The aim of this work is to evaluate the possible use of Nexar polymer, a sulfonated pentablock copolymer (s-PBC), whose structure is formed by tert-butyl styrene, hydrogenated isoprene, sulfonated styrene, hydrogenated isoprene, and tert-butyl styrene (tBS-HI-SS-HI-tBS), as a more economical and efficient alternative to Nafion((R)) membrane for proton exchange membrane (PEM) electrolysis cells. Furthermore, we have studied a new methodology for modification of gas diffusion layers (GDL) by depositing Pt and TiO2 nanoparticles at the cathode and anode side, respectively, and a protective polymeric layer on their surface, allowing the improvement of the contact with the membrane. Morphological, structural, and electrical characterization were performed on the Nexar membrane and on the modified GDLs. The use of modified GDLs positively affects the efficiency of the water electrolysis process.

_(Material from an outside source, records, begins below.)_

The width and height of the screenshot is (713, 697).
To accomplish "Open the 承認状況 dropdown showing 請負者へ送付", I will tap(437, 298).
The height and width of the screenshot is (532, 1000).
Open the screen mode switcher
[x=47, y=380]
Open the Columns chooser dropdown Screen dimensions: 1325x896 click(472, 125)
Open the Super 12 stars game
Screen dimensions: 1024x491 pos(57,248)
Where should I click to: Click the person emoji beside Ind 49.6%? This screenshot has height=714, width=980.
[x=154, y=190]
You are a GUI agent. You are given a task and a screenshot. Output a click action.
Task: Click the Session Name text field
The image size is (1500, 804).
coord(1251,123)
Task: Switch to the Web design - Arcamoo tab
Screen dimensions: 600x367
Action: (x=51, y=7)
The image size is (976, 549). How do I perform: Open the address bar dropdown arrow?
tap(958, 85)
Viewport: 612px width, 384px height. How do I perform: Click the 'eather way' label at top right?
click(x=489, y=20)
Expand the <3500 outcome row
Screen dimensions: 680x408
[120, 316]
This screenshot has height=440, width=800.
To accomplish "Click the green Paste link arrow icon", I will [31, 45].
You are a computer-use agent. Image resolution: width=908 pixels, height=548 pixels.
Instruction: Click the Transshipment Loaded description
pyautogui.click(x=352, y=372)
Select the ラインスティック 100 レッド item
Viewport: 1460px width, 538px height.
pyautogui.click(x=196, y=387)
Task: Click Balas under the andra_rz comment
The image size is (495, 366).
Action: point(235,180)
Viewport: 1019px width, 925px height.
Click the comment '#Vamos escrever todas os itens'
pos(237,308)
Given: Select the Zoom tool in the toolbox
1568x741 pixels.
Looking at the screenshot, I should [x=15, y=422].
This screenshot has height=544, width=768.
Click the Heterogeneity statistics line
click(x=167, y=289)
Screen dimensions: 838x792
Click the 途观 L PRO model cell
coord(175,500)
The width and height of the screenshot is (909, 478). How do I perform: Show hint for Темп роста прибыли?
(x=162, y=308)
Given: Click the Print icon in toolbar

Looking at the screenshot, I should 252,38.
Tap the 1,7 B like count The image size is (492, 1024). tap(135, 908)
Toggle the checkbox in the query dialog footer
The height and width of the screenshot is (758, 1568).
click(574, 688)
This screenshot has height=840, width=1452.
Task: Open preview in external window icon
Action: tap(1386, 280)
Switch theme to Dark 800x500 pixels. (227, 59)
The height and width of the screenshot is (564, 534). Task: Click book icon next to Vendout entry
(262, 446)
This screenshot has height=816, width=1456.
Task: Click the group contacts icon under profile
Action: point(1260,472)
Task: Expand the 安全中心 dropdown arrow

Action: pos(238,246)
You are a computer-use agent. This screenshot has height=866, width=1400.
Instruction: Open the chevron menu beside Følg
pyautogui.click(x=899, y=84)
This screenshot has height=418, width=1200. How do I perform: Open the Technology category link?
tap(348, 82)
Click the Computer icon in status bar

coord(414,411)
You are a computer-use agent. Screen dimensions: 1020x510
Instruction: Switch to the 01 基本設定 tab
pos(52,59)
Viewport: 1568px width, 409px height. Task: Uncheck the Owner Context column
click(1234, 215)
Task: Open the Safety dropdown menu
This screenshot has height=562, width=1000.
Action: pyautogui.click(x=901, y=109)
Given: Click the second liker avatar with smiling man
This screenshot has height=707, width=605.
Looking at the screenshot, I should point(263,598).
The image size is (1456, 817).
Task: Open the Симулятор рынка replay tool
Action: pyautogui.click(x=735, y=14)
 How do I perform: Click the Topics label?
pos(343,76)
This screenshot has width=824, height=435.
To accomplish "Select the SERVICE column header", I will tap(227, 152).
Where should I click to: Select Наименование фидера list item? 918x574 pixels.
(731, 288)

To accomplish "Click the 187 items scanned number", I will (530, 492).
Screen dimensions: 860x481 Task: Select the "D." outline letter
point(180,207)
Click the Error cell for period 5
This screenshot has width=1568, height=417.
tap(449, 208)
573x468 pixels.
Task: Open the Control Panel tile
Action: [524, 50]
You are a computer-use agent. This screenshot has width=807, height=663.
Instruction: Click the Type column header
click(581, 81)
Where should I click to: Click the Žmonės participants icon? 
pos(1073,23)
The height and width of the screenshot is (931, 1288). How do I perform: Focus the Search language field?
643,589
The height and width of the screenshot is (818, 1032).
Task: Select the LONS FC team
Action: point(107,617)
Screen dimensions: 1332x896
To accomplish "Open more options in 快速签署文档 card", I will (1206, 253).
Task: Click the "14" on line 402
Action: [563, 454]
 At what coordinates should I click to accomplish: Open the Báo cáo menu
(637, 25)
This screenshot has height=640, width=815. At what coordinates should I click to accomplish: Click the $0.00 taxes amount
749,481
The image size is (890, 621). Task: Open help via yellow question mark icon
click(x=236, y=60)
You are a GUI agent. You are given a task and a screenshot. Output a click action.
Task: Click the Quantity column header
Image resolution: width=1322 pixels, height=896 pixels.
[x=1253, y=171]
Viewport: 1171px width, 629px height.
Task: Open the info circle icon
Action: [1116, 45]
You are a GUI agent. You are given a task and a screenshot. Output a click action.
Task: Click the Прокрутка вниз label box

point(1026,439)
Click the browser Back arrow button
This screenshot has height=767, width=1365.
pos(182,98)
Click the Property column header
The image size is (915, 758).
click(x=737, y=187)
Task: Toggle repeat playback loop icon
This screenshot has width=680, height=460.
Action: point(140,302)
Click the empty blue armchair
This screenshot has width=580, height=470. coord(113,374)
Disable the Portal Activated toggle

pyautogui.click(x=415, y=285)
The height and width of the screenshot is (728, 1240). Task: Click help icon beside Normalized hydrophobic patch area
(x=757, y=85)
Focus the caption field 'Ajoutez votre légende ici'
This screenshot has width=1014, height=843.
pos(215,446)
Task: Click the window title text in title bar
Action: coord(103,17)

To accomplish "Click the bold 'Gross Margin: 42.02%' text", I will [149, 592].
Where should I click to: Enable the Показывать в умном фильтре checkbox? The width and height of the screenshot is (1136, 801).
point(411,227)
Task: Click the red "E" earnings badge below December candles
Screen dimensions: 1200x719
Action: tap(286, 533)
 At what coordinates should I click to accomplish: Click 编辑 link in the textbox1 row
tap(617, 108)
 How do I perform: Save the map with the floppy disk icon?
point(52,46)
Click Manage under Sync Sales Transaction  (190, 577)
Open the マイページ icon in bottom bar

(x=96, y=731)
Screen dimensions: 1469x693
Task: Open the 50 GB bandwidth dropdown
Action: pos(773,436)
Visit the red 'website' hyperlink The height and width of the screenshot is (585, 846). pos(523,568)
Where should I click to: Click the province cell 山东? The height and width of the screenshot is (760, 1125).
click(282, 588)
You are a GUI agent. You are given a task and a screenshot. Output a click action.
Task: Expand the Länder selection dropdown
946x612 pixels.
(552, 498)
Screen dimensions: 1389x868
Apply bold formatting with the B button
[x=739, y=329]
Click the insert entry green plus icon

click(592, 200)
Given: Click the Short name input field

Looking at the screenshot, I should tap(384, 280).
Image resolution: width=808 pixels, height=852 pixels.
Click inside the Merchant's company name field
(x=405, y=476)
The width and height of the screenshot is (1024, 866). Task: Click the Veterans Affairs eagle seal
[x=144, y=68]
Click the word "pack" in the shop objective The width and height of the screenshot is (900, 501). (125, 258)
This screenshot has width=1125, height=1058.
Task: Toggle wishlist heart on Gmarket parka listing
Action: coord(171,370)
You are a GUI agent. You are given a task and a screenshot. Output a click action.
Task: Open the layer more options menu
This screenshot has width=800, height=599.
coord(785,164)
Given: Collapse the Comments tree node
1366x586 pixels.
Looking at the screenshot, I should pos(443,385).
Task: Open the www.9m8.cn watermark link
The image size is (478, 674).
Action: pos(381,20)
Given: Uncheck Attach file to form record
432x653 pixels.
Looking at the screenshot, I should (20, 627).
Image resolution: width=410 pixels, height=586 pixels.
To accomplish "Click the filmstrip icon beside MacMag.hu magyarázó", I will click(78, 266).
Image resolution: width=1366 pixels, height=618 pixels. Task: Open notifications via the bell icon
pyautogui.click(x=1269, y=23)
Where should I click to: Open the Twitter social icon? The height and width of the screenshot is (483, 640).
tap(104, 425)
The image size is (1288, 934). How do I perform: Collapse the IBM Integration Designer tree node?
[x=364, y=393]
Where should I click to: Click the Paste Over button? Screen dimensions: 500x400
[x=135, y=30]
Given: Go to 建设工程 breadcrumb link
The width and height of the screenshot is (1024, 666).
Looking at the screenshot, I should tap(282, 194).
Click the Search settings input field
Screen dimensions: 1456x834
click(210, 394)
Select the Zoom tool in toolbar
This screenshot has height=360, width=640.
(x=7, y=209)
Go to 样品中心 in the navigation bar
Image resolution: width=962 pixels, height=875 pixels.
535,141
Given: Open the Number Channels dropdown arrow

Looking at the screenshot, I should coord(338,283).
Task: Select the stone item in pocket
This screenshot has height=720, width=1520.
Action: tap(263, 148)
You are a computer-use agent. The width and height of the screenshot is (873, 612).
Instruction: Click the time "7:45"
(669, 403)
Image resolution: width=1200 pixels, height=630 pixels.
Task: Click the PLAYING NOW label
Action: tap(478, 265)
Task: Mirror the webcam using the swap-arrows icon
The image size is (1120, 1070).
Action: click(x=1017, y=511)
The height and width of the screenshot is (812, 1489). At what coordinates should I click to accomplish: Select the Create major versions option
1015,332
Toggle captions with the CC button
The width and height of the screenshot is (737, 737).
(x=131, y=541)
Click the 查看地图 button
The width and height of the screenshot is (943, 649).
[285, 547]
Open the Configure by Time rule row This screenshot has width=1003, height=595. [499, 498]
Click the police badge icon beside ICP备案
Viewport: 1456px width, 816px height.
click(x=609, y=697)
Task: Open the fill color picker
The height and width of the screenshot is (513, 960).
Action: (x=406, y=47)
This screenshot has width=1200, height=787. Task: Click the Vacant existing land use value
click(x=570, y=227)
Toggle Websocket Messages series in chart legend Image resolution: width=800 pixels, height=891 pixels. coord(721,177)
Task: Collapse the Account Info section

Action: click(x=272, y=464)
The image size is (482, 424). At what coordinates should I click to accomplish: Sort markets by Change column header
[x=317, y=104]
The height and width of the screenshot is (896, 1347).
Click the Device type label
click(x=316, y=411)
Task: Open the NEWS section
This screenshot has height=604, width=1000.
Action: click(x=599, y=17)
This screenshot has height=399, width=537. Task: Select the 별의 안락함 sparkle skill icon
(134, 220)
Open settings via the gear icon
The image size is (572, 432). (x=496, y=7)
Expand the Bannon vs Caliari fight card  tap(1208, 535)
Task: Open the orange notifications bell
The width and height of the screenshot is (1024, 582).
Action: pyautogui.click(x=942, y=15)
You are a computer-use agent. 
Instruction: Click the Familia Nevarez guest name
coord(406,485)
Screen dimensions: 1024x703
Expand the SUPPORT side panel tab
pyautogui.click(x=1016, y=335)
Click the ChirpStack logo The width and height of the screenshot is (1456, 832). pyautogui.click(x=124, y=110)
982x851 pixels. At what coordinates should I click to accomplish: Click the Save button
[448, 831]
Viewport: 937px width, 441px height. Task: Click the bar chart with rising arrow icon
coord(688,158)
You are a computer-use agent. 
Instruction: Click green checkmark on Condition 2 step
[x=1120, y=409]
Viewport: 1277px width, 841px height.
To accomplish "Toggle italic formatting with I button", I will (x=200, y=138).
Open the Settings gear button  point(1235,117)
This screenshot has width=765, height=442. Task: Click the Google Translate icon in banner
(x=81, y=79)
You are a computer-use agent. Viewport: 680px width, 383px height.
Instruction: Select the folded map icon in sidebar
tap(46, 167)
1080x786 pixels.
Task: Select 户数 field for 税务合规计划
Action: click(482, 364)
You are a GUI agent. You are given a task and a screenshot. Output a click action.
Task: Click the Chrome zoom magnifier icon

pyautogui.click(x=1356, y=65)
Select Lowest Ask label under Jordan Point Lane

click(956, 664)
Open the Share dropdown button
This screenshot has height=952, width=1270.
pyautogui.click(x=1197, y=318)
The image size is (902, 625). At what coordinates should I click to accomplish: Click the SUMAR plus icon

Furthermore, Nexar showed higher water uptake and conductivity with respect to Nafion((R)), resulting in an increased amount of current generated during water electrolysis. In conclusion, we show that Nexar is an efficient and cheaper alternative to Nafion((R)) as the proton exchange membrane in water splitting applications and we suggest a possible methodology for improving GDLs' properties. These results meet the urgent need for low-cost materials and processes for hydrogen production.